なんとなく分かってたのに、信じたくなくて、だから、。
どんって、重たい槍を喉に突き刺された気分だった。
「……………、」
じくじくした、熟れた傷痕みたいな痛みは、もうこの時からずっと、なんだね。
ずっと大切にしてたぬいぐるみを無くしちゃったみたいな。
?
いても分かんないのにいないと足りないの。
名前も知らないような身体の部分、ぜんぶ、気づいたらこぼしてたみたいな。
心臓のど真ん中を半径2センチメートルの銃弾で撃ち抜かれたみたいな。
「…、………………なに…、……なにいってんですか、」
「……。ごめんね。信じられないと、思う、けど、…。」
「 … … …… 、」
助からなかったんだ、って、
それ意外、知らない。何も聞いていない。
何も耳に入ってこなかったから。
「………僕は、そこにはいなくて、偶然会社の近くだったから、駆けつけたんだけど、ね。」
「 」
だれか、だれか、通行人…、余所見をして飛び出した小学生を、庇ったんだって。
誰も悪くなかったんだって、ドズルさんは言ってた。
じゃあなんで誰も悪くないのにぼんさんだけが被害受けなきゃなんないんだよ。
「…。」
口をつぐむ。
こんなこと言っちゃいけない。
事実なんだからどうしようもない。
でも、
「……。………………。」
ねぇ、ねぇ。こんなこと絶対言っちゃいけないけどさ。
でも、それでも、その小学生が死ねばよかったって。おもった。そう思ってしまった。
「 、ぁ 、 」
…………なんで。なんでぼんさんじゃないといけなかったんだろう。
なんでぼんさん一人で逝っちゃったんだろう。なぁ。
じゃあ連れてってくれればよかった。
いいよ。もういいよ。いくらだって身代わりになるのに。
今日、自分の心臓に、絶対になにかが足りなくなった。
ただ人間として彼が呼吸をする必要がなくなったこと、
それだけじゃなくて、もっと、もっと、幼稚園のころからずっとずっと大事にしてた宝物を、なくした。ような。
でもそれが何か分からなかった。
ぼんさんにはもう会えない。その喪失感?
もう、もう、会話して、触れて、怒って、笑って、一緒にいて、くれないの、?
もう会えないの。
正しいことを言う自分の心のかけらが憎くてたまらなかった。
何回も反芻しては込み上げてくるばっかりだ。
「……ッぐす…、……ぅ、……っぅく、」
………こんなに堪え性なくなっちゃったのも、ぼんさんのせいだよ。
嘘が吐けなくなった。
随分と甘ったれになった。
無理、を、しなくなった。
やさしい後遺症だけ遺して居なくなっちゃうなんて、卑怯。
「大丈夫?おんりー。……トイレ行こっか。

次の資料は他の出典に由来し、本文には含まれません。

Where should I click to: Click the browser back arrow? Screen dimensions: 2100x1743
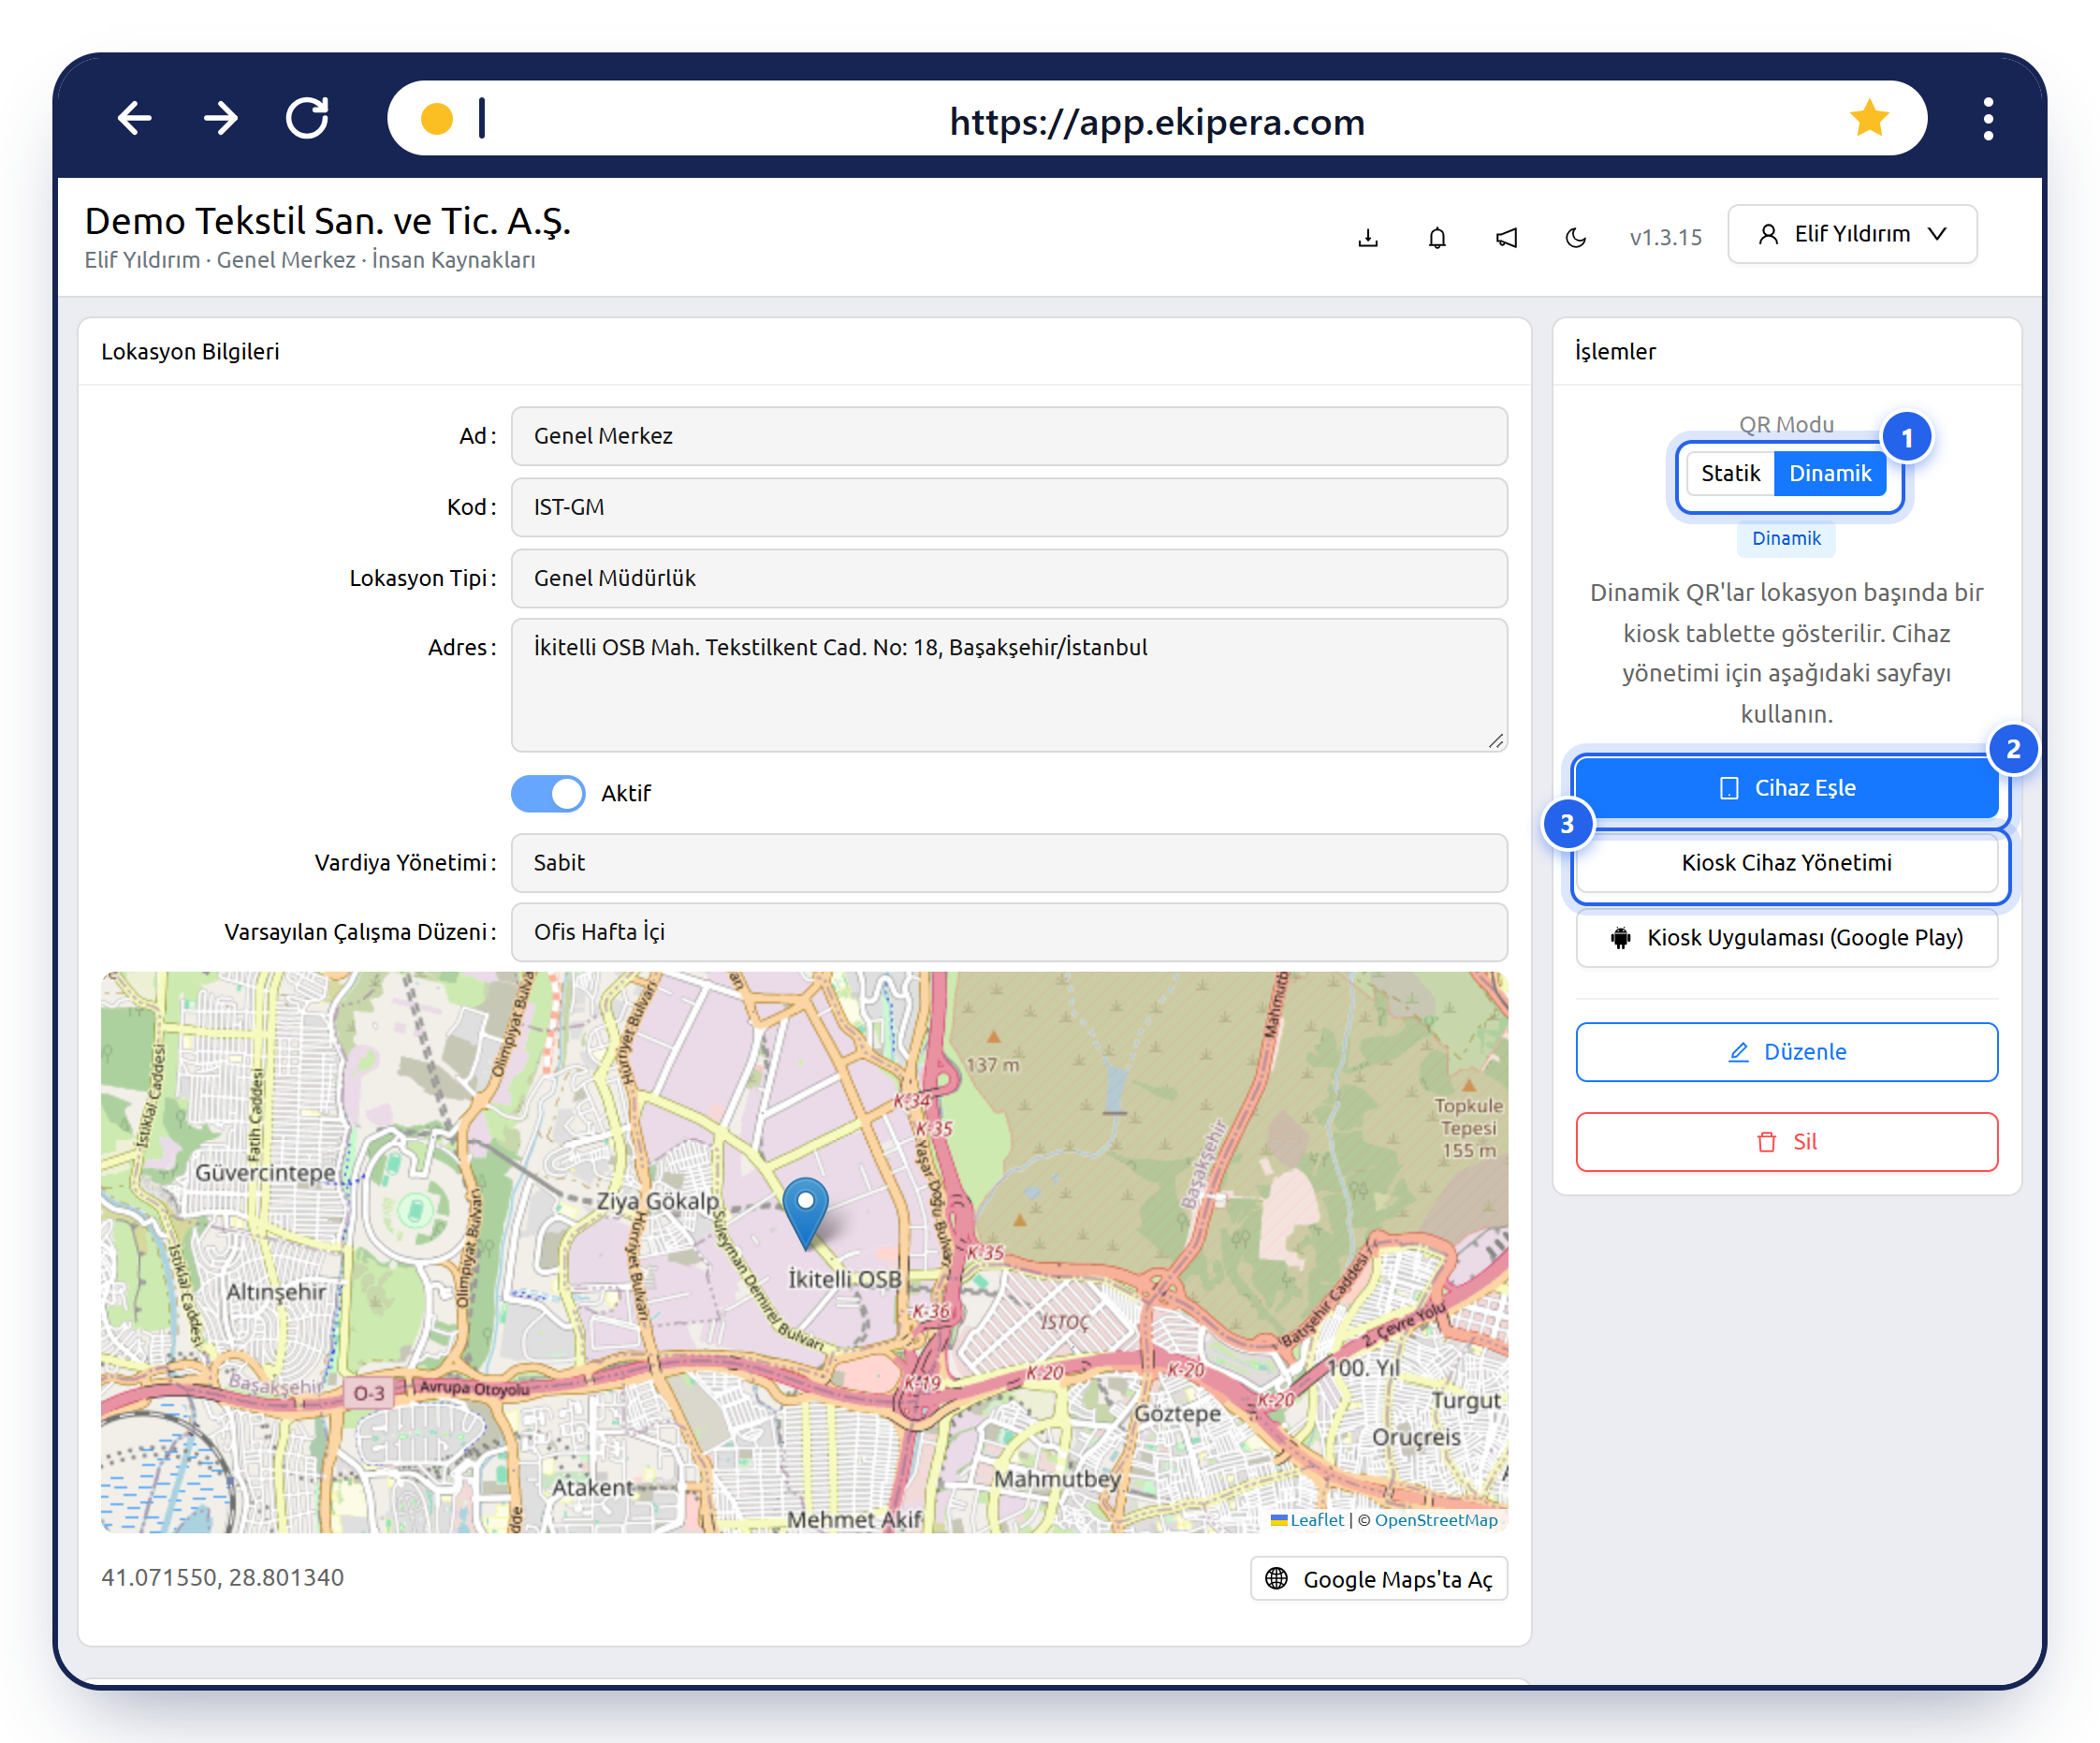click(135, 118)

」
たくさん見られた。
それでもよかった。
だってお前らには俺の気持ちなんか分かんない、だろ?
「…、………ッ、ぅぇ、…はい、……」
そんで、ドズルさんに背中をさすられて、誰もいないトイレの中で声が枯れるくらい泣いた。
こんなに、好きだったんだなぁ。
今更気がつくなんて、馬鹿馬鹿しい。な。
今思えばあの時、泣きもせずに黙って慰めてくれたドズルさんはすごいなぁって。
あの人なりの強がりだったのかもしれない。
「…………。」
そう思えば自分はひどく弱い人間だった。
「………っぅ……、…ッ……………、っ………、…、」
眠れなかった。
………今日はいつもより少しだけ、さびしい日だから。
って、ドズルさんとおらふくんとめんと…、みんなで会社でご飯を食べて、だけど俺だけが、食べ物を喉が通らなくて。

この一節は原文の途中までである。